Paul Hodgson: Shareholder proposals: a victim of their own success (Part 2)

CalSTRS steps in to the debate about shareholder rights

On Tuesday this week, CalSTRS’ CEO Jack Ehnes sent a letter to California Democrat Maxine Walters, the ranking member of the Financial Services Committee that discussed the Financial CHOICE Act on Wednesday.

“As ranking member, we hope that Ms. Waters was able to express our concerns about the bill at the hearing. Everything is shrouded in this idea of financial deregulation that sounds really good, but then they’ve included these aspects that really hurt shareholder rights. We talk about five main points in the letter,” said CalSTRS’ Corporate Governance Portfolio Manager Aeisha Mastagni.

The letter singles out for special concern five provisions of the discussion draft. First is the attack on the shareholder resolution process. The Act seeks to eliminate the $2,000 ownership threshold and require investors to own a minimum of one per cent of outstanding voting stock over three years. As the letter says: “While one percent may sound like a small amount, even a large investor like the $200 billion CalSTRS fund does not own one per cent of publicly traded companies.”
The letter also criticises the Act’s provisions that: prevent the SEC from enacting a universal proxy; allow many more companies to evade employing an external auditor; impose unnecessary regulatory burdens and restrictions on proxy advisers; allow private equity fund advisers to evade proper disclosure. But the most important objection to the bill remains the attempt to undo 50 years of progress through shareholder engagement.

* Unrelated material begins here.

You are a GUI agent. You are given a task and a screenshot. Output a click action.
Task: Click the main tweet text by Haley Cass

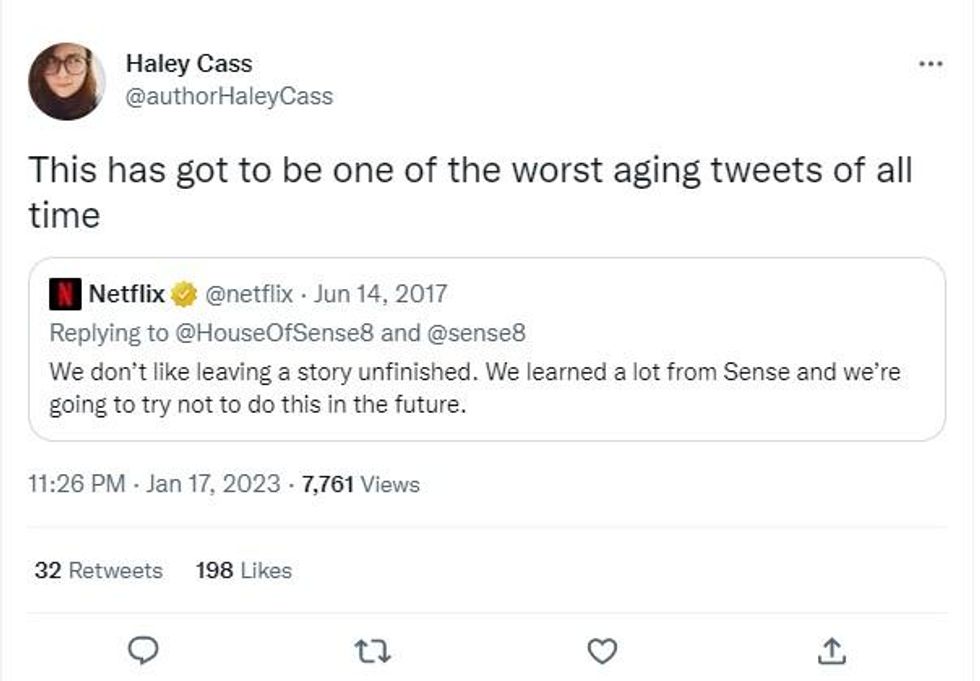[x=470, y=190]
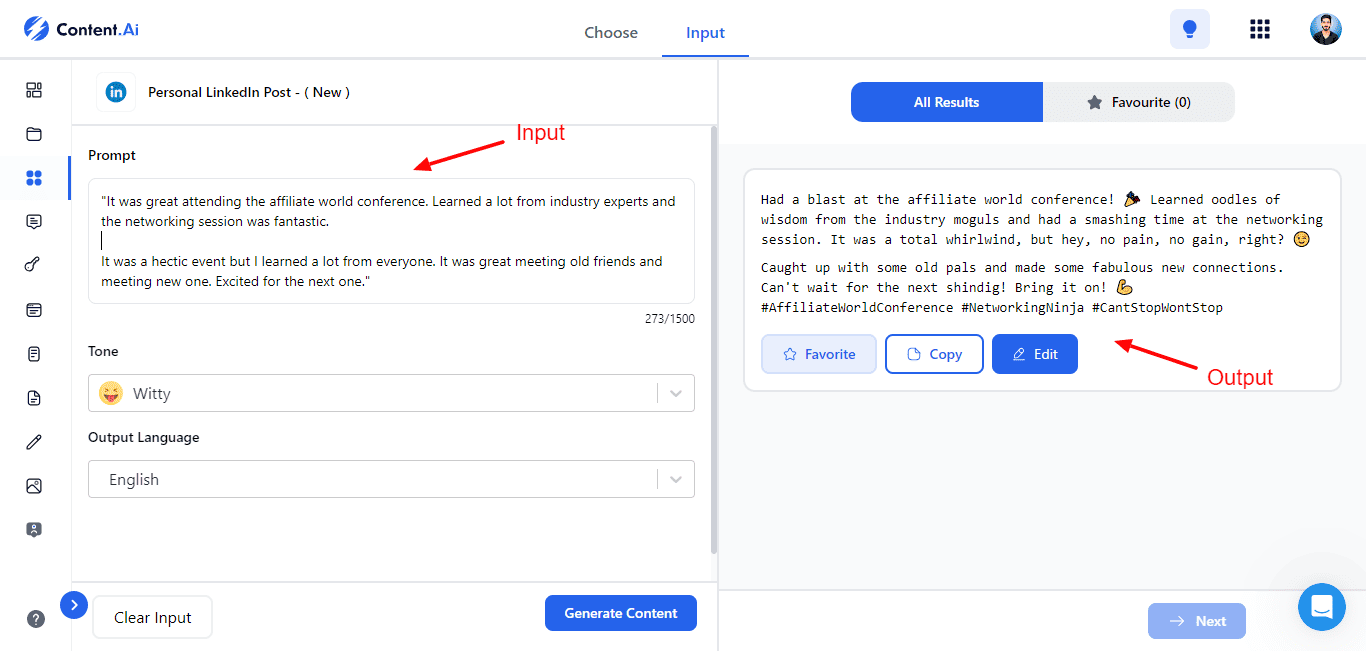
Task: Click inside the Prompt text area
Action: [391, 241]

“It’s creating a solution for a system that isn’t broken,” said Mastagni. “A 1 per cent threshold is just so over-the-top, if you were to raise it for inflation it would only go up to around $3,000. The issue that you need to remember,” she continued, “is that this is a mechanism that allows not just large shareholders like CalSTRS to communicate with companies but it is a process for small shareholders to communicate with them as well. If you eliminate the ability for shareholders small or large to use this process to bring up what we think are really important issues, how else are shareholders going to exercise their rights except through using their director votes? Is that really the route that you want to go down?”

The subject of director votes led to the recent Wells Fargo AGM, where several directors only just made re-election. I commented to Mastagni that it would be difficult, for example, to see how all the issues that were raised at the meeting could’ve been raised had they not been the subject of shareholder resolutions. Mastagni commented: “The issues at Wells Fargo have taken so long to come to light that shareholders decided to use their director votes to protest. There were a lot of directors there who squeaked by. I wouldn’t have wanted to be one of those directors sitting on that stage and barely more than half the shareholders supported me.”Meanwhile, on Wednesday, J. Robert Brown, Professor of Corporate Governance at the University of Denver, posted to the Social Science Research Network (SSRN) a paper entitled Corporate Governance, Shareholder Proposals, and Engagement Between Managers and Owners.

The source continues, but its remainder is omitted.